About Ashley C. Ford

Ashley C. Ford’s New York Times best-selling memoir, Somebody’s Daughter, was published by Flatiron Books in June 2021. Ford is the former host of The Chronicles of Now podcast and co-host of The HBO companion podcast Lovecraft Country Radio. She currently lives in Indianapolis with her husband, poet and fiction writer Kelly Stacy, and their chocolate lab Astro Renegade Ford-Stacy. Ford has written or guest-edited for ELLE Magazine, Slate, Teen Vogue, New York Magazine, The New York Times, Domino, Cup of Jo, and various other web and print publications.

moderators

new albany: Mitchell L.H. Douglas

Mitchell L. H. Douglas is the author of dying in the scarecrow’s arms, \blak\ \al-fə bet\, winner of the Persea Books Lexi Rudnitsky/Editor’s Choice Award, and Cooling Board: A Long-Playing Poem, an NAACP Image Award and Hurston/Wright Legacy Award nominee. He is a 2021 National Endowment for the Arts Creative Writing Fellow and Associate Professor of English at Indiana University-Purdue University, Indianapolis.  

indianapolis: tamara winfrey-harris

Tamara Winfrey-Harris is a writer who specializes in the ever-evolving space where current events, politics, and pop culture intersect with race and gender.

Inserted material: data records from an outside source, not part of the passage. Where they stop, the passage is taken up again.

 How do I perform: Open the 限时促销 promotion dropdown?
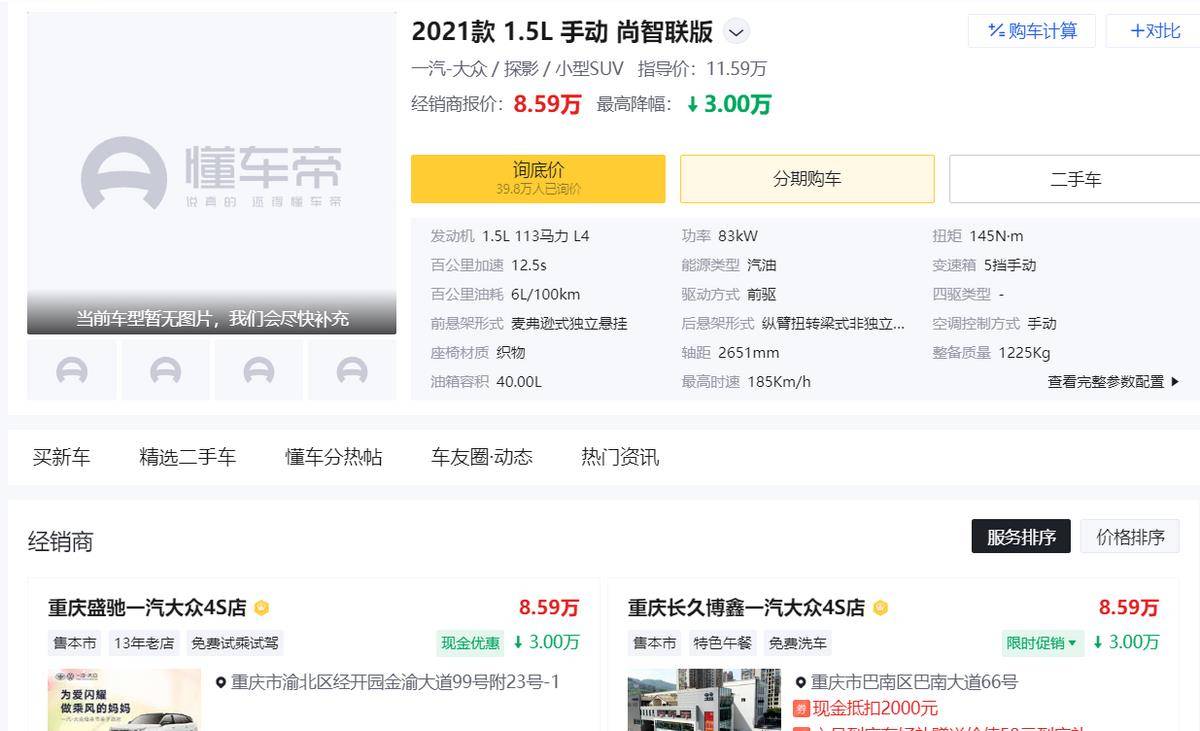tap(1042, 643)
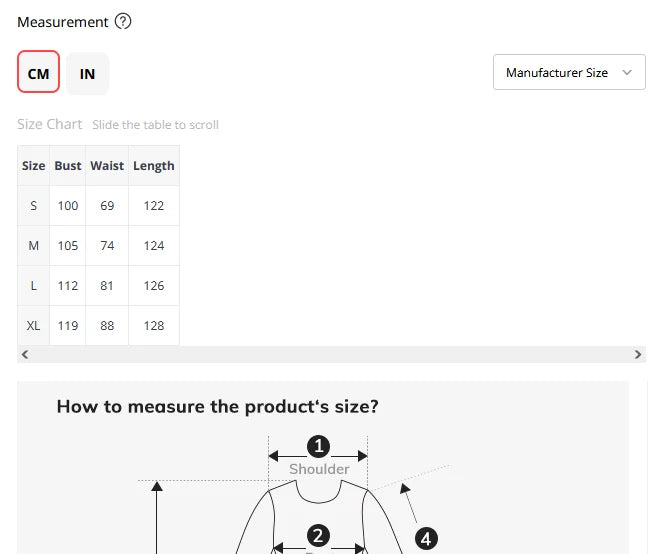Click the horizontal scrollbar track under the table
This screenshot has height=554, width=648.
330,355
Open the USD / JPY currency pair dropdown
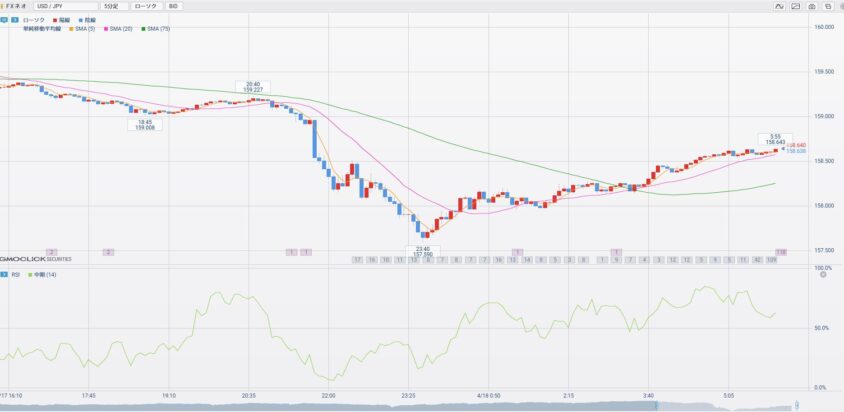The height and width of the screenshot is (412, 844). coord(64,6)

She is the author of Dear Black Girl and The Sisters Are Alright. Winfrey-Harris’ writing can be found in The New York TimesThe AtlanticCosmopolitanNew York Magazine, and The Los Angeles Times. Her essays have also been anthologized in The Lemonade Reader: BeyonceBlack Feminism and Spirituality (Routledge, 2019); The Burden: African Americans and the Enduring Impact of Slavery (Wayne State University Press, 2018); Black in the Middle: An Anthology of the Black Midwest (Black Belt Publishing, 2020); and others. Winfrey-Harris graduated with a BA degree from the Greenlee School of Journalism at Iowa State University, and is a native of Gary, Ind.

fort wayne: Terra Brantley

Terra Brantley spent 35 award-winning years in commercial broadcasting, 28 anchoring the top-rated morning and evening newscasts at WANE TV in Fort Wayne. She retired from WANE TV in June 2021, as the longest serving African American news anchor in the state of Indiana and then served as President/CEO of the Fort Wayne Urban League (FWUL) before taking the helm at WBOI in late January 2022. Brantley’s professional broadcasting career is laced with accolades that include induction into the Indiana Associated Press Hall of Fame and numerous first place awards from the Indiana Associated Press and Society of Professional Journalists. She is also an Emmy Award nominee and recipient of many community-service awards, including the Indiana Commission for Women’s Torchbearer Award in Indianapolis and the Indiana Black Expo Broadcast Media Award. She is also the President and CEO of the Terra Brantley Foundation which awards scholarships to low-income women and minorities. 

Brantley earned a Bachelor of Science in Communications from Ohio University and a Master’s Degree in Organizational Leadership from Indiana Institute of Technology. This community advocate and servant leader is a happily married mother of two.